_Recorded data_
↓↓↓

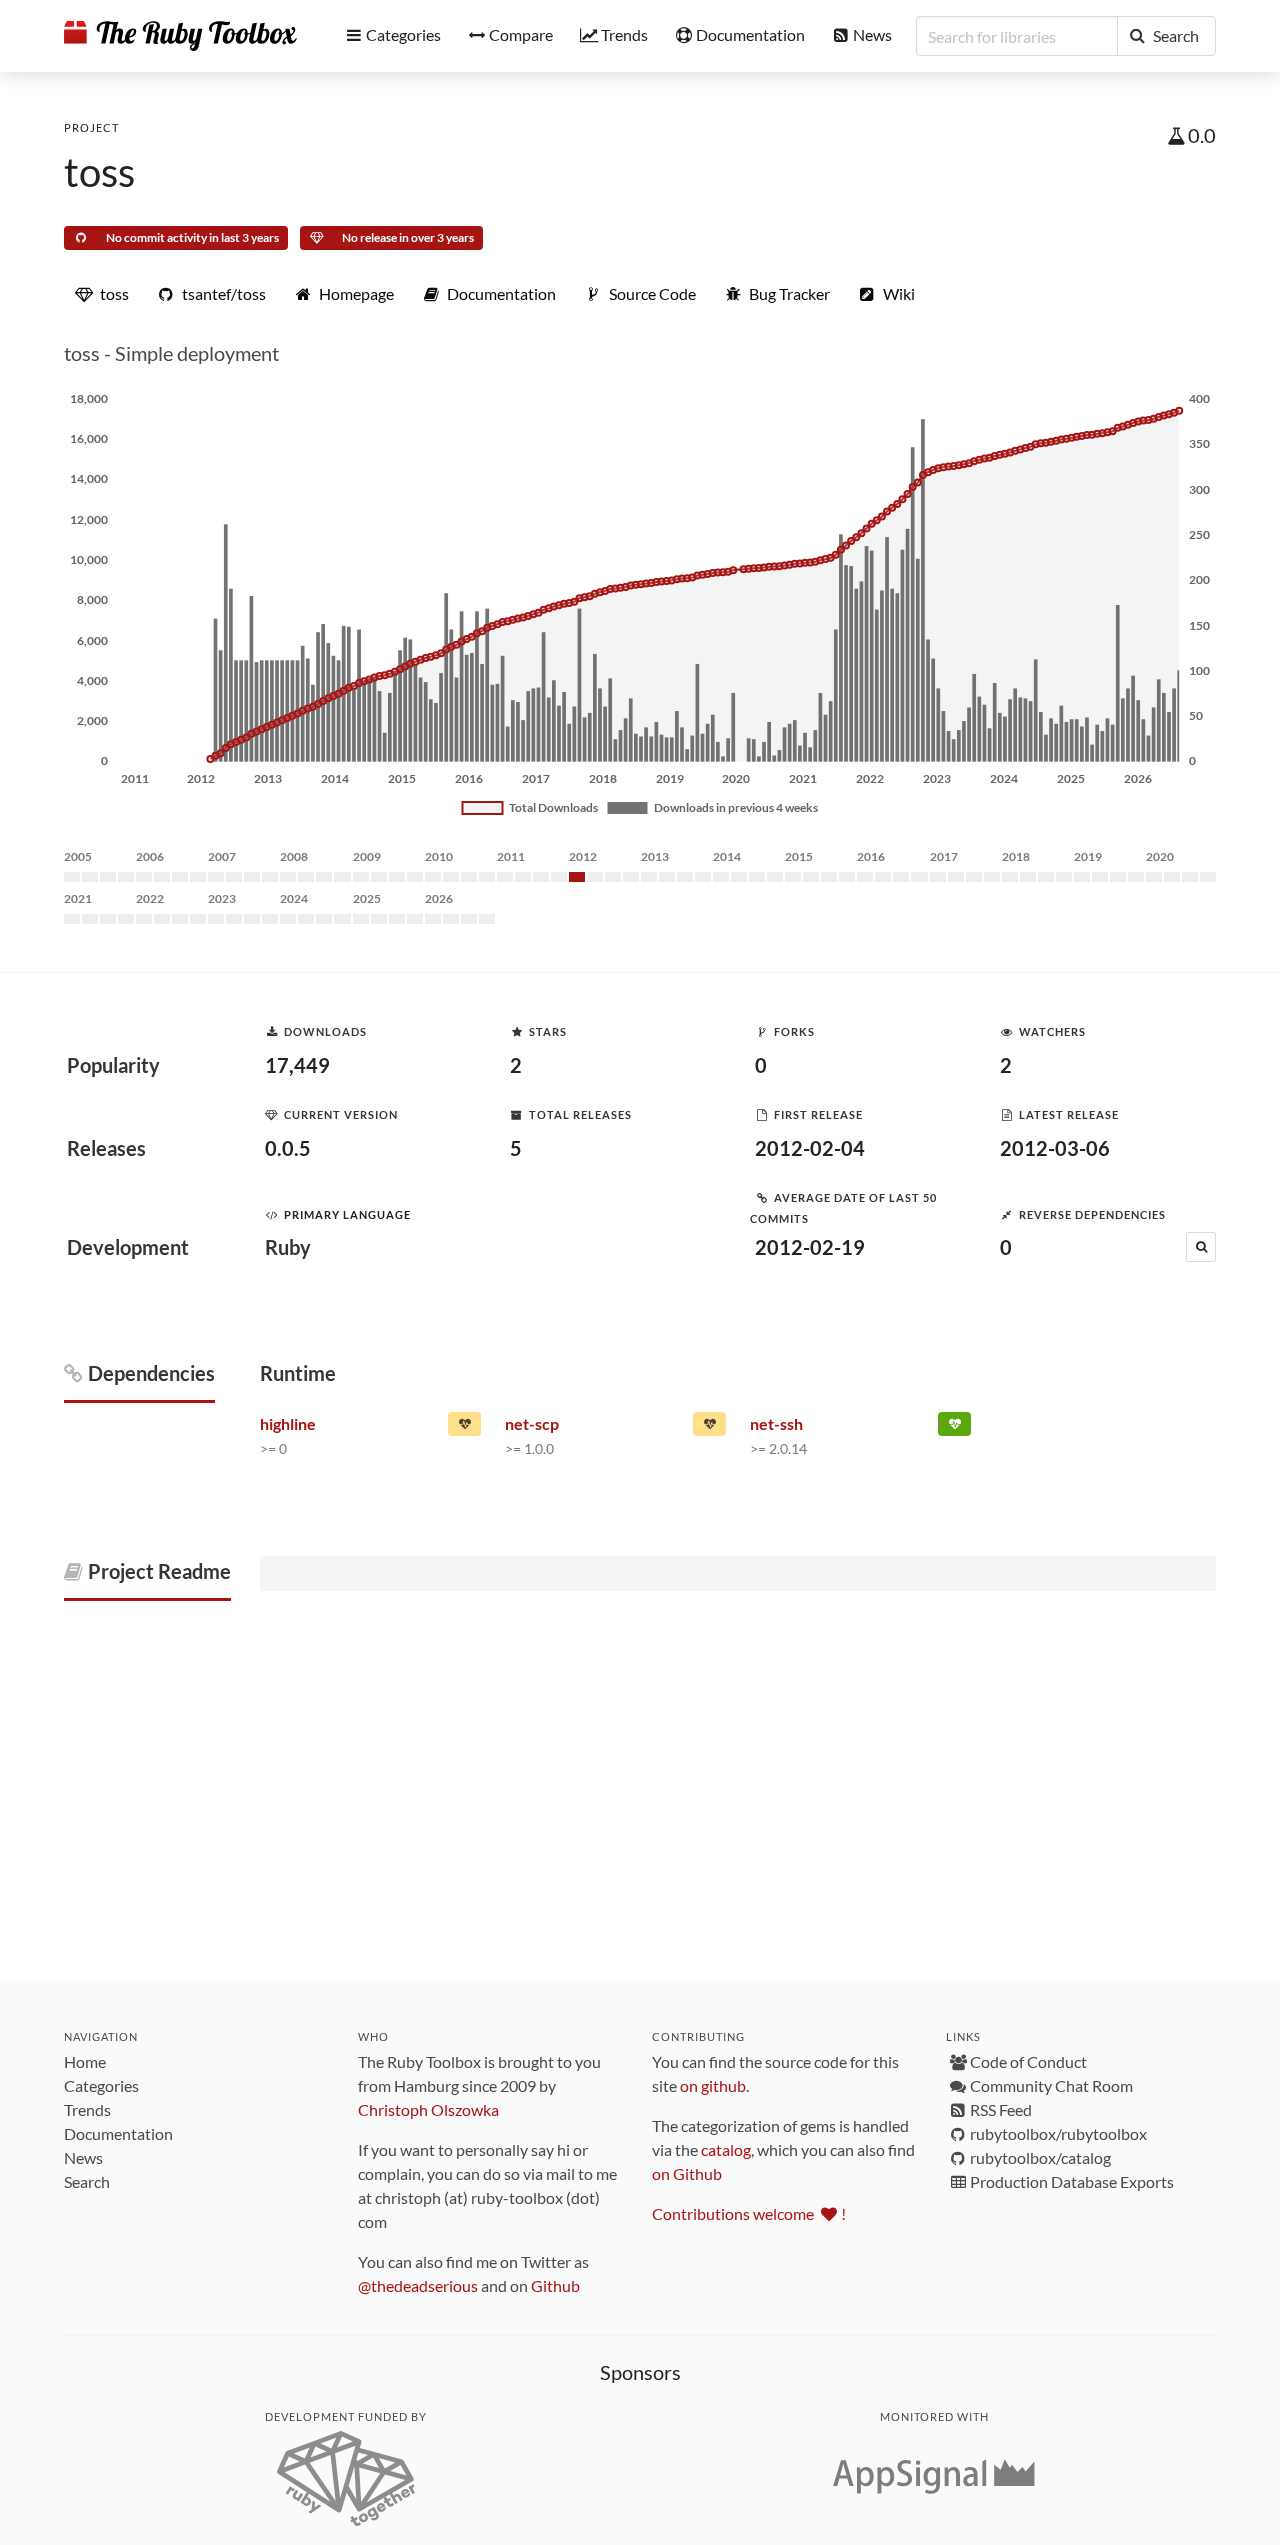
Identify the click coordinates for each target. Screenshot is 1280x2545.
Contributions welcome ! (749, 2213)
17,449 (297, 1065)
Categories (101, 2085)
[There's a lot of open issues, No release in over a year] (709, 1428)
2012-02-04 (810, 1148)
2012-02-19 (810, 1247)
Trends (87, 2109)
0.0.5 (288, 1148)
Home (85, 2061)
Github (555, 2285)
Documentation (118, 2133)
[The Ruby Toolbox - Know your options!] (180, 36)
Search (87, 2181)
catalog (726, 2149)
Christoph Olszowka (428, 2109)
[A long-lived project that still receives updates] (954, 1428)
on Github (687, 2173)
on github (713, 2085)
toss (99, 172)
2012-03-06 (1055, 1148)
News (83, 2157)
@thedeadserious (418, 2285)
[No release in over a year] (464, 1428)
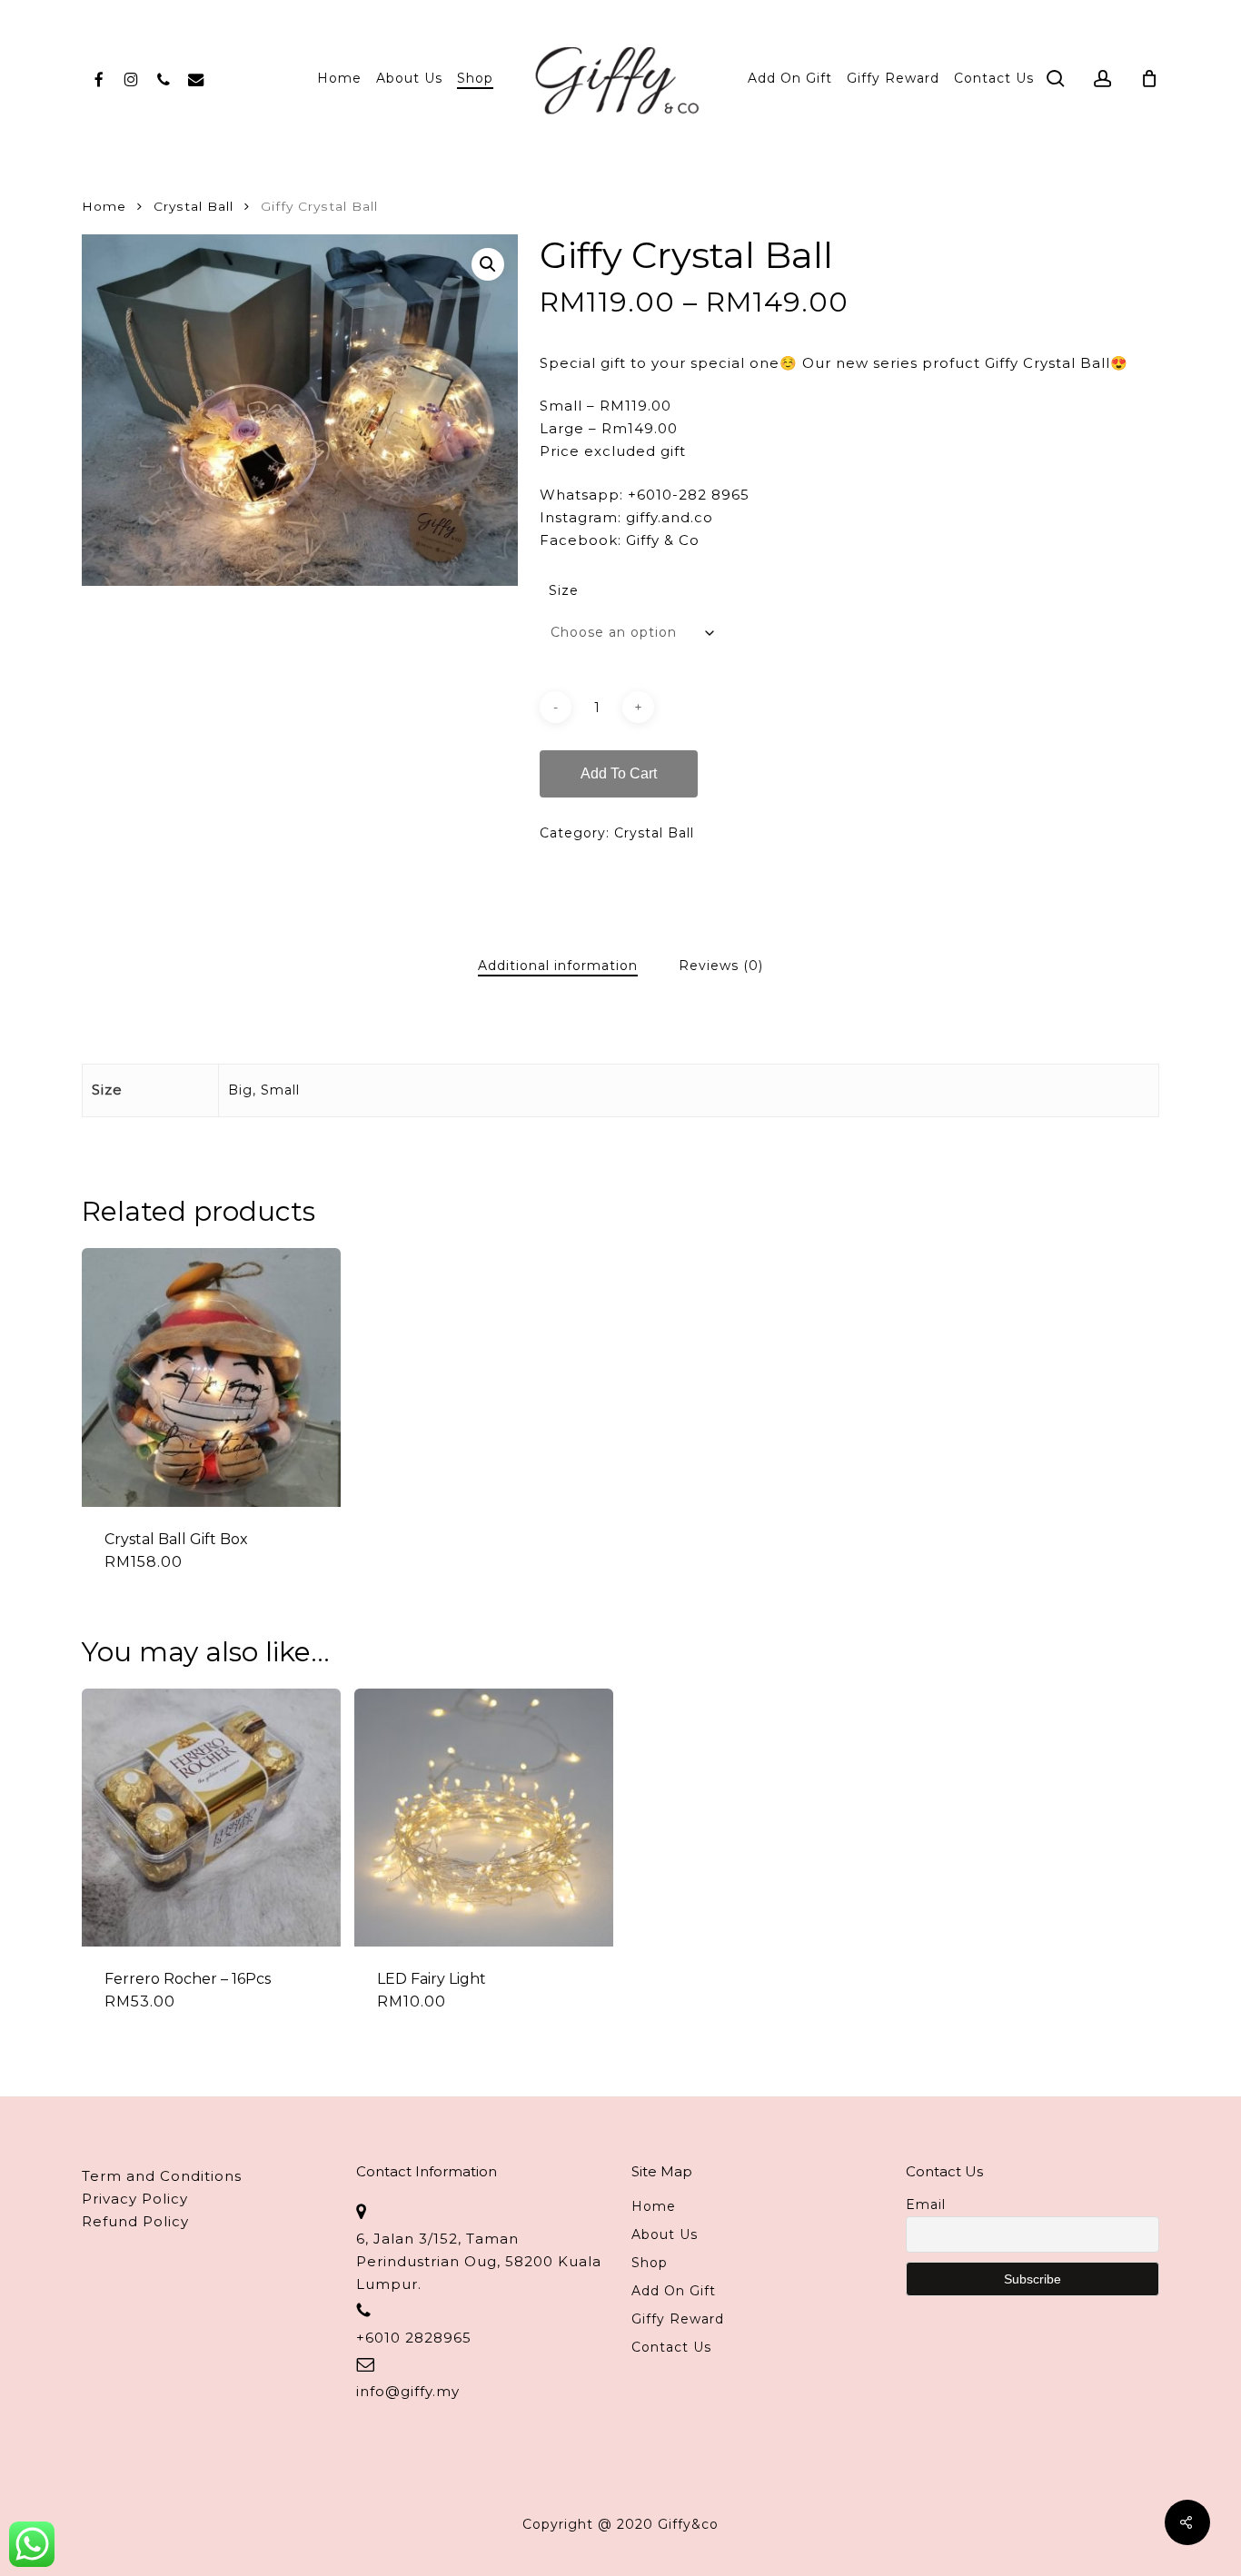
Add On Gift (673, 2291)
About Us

↑↑↑

_Directions for this task_
Would you reproduce the lines above, from the very first through the line containing "2012-02-19 (810, 1247)", exactly and without the pictures?

_Result_
Identify the click coordinates for each target. Screenshot is 1280x2545.
Contributions welcome ! (749, 2213)
17,449 (297, 1065)
Categories (101, 2085)
[There's a lot of open issues, No release in over a year] (709, 1428)
2012-02-04 (810, 1148)
2012-02-19 (810, 1247)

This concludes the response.